> Input data
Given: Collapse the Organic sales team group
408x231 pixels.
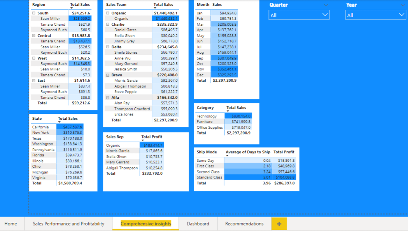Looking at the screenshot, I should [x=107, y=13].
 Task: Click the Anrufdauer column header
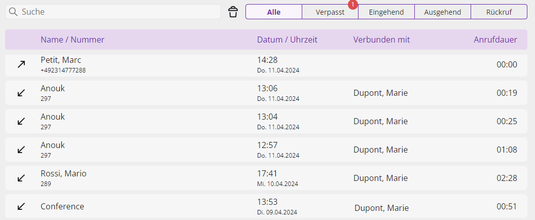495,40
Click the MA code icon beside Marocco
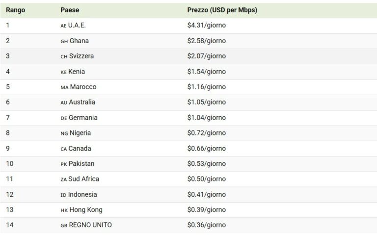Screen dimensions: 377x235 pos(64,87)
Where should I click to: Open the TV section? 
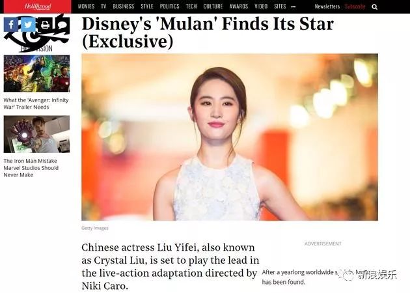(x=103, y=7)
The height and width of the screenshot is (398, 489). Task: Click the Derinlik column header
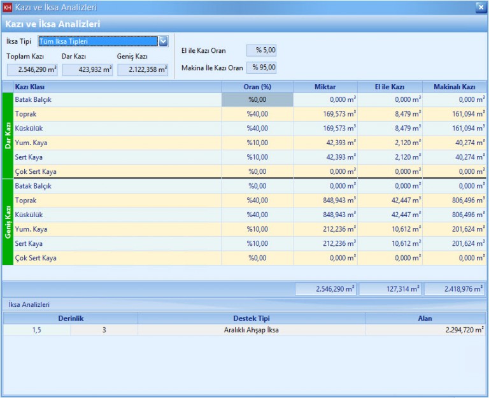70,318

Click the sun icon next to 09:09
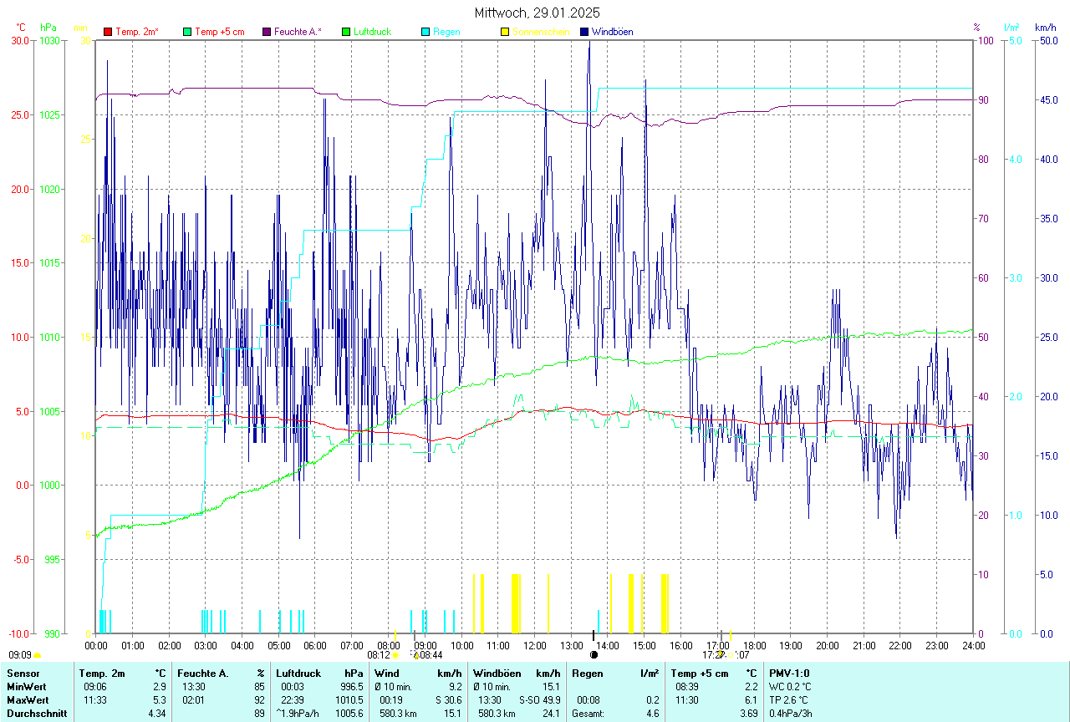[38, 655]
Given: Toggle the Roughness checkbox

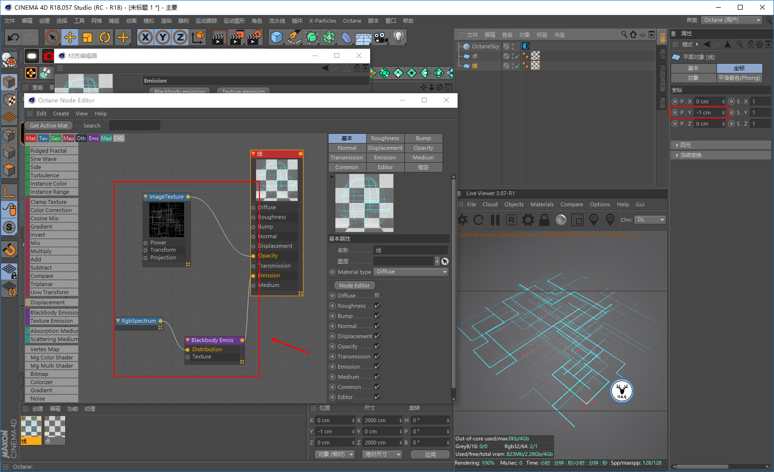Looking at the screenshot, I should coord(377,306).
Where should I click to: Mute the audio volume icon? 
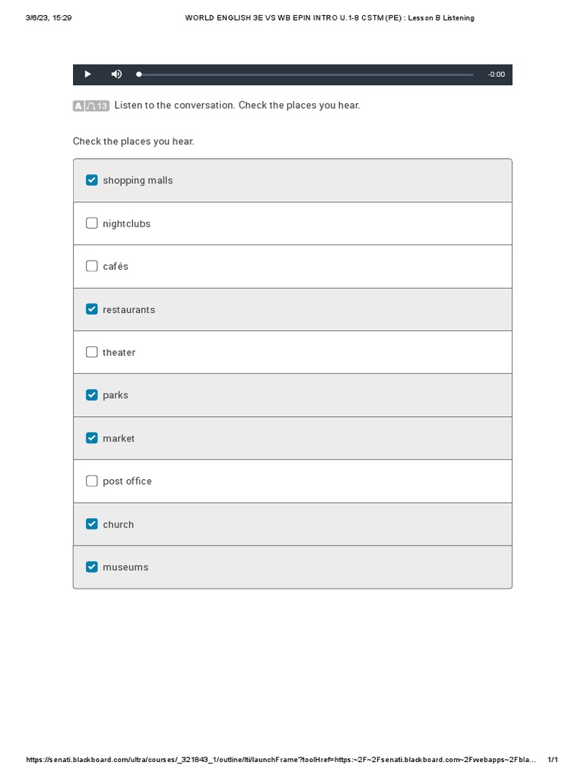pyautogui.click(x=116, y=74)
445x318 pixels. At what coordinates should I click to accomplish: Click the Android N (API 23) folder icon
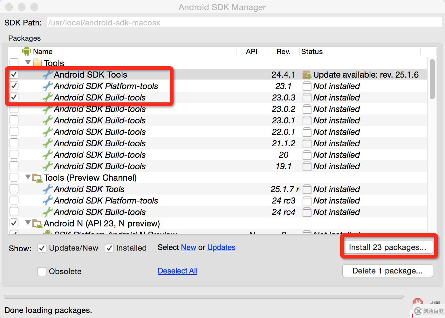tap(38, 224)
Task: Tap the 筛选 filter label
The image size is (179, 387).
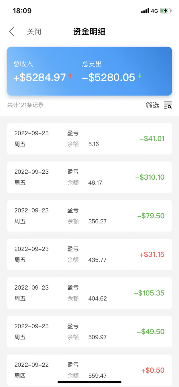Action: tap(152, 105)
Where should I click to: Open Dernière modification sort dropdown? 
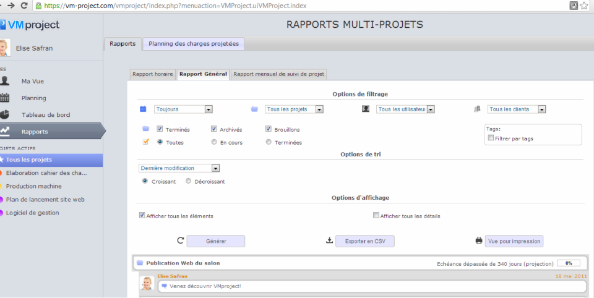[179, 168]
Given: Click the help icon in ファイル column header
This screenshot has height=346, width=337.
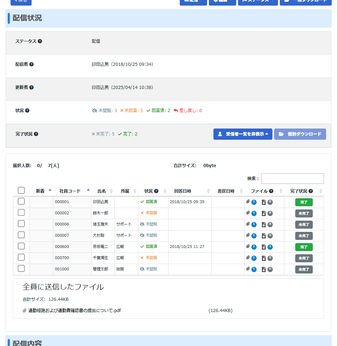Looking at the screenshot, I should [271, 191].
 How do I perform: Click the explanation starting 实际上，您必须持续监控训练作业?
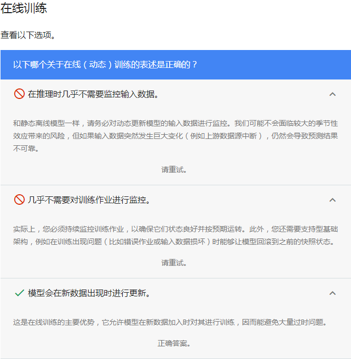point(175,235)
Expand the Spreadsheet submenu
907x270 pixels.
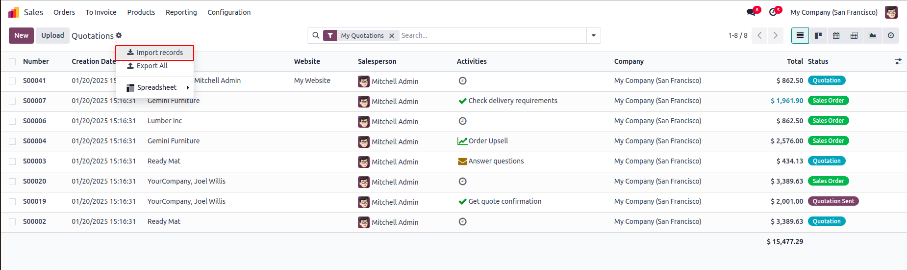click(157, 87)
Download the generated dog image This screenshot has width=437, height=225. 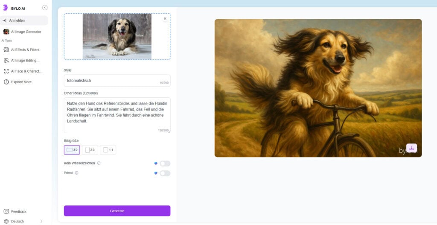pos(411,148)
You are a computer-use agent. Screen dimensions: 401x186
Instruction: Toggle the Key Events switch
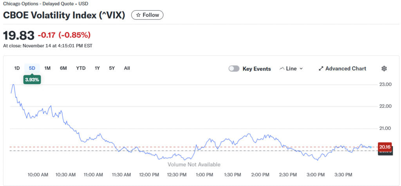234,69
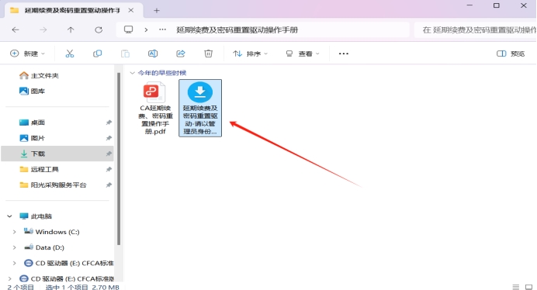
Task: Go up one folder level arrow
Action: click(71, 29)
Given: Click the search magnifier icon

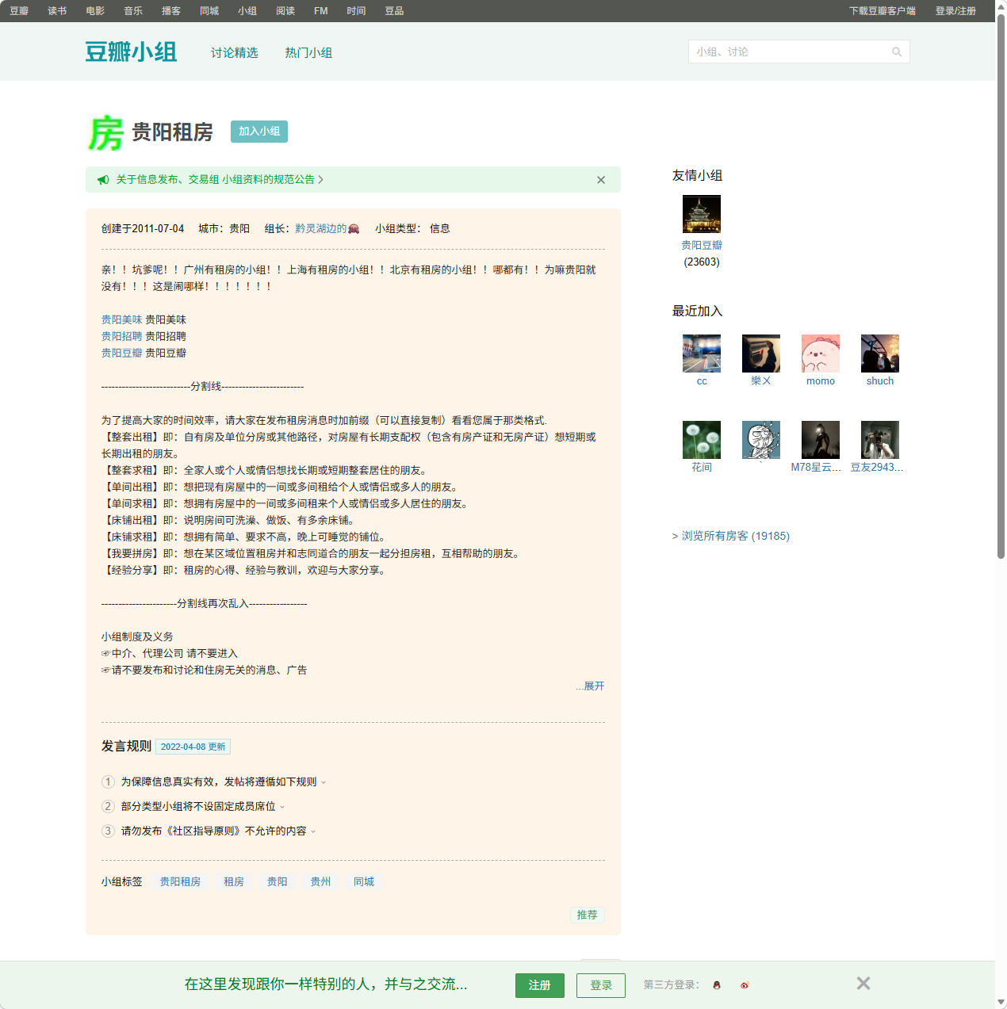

> Problem description
What is needed is a word-for-word restatement of the lines from the one holding "You are a computer-use" to the final line of the data above, inclusive, without any pictures.

> Solution
You are a computer-use agent. Screen dimensions: 401x186
Instruction: Toggle the Key Events switch
234,69
Task: Go up one folder level arrow
Action: click(71, 29)
Given: Click the search magnifier icon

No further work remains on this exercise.